No, it had lost its staircase from the first to the second floor. So, having walked up to the first floor, our group of seven were shunted in farcical fashion back down the stairs to wait in the "lift lobby". And a lengthy wait this turned out to be, as said lift lobby turned out to house the same old single Otis lift that carried hardly anyone apart from old people during the restaurant's lengthy previous incarnation.
After lunch, our renewed enquiries about a staircase receiving a negative response – raising serious questions about fire safety standards in my mind – we stood about for what seemed an eternity waiting for the lift. But not half as long, as it turned out, as we spent standing in the lift itself after it eventually arrived, since it ground to a halt during its descent.
Now, I've never been stuck in a lift before and it’s an experience I wouldn't recommend. After a couple of minutes waiting for the thing to get going again, we pressed the alarm button, but all this did was to cause what appeared to be a school bell to ring in the mid distance. No one responded, and looking around the lift compartment there appeared to be no intercom.
One of our group was unable to obtain a signal on his mobile phone and another had just obtained one in order to call the restaurant and tell them their lift was a liability when the thing started again and we got back to ground four or five minutes after setting off.
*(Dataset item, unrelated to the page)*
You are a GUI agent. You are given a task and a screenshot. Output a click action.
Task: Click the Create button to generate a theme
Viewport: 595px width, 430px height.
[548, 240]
One of the fluent Cantonese speakers headed straight for the desk to inform staff of what had happened. Their response? A demonstration of the kind of attitude that makes Hong Kong the place it is.
"Only five people should travel in the lift," the woman responded, Madam Mao like, as if by rote.
"Then why," my colleague asked, "does the sign in the lift say that it is fit to carry eight people with a combined weight of 630 kilograms?"
Avoid this place, because if the flames don't get you first, the lift probably will.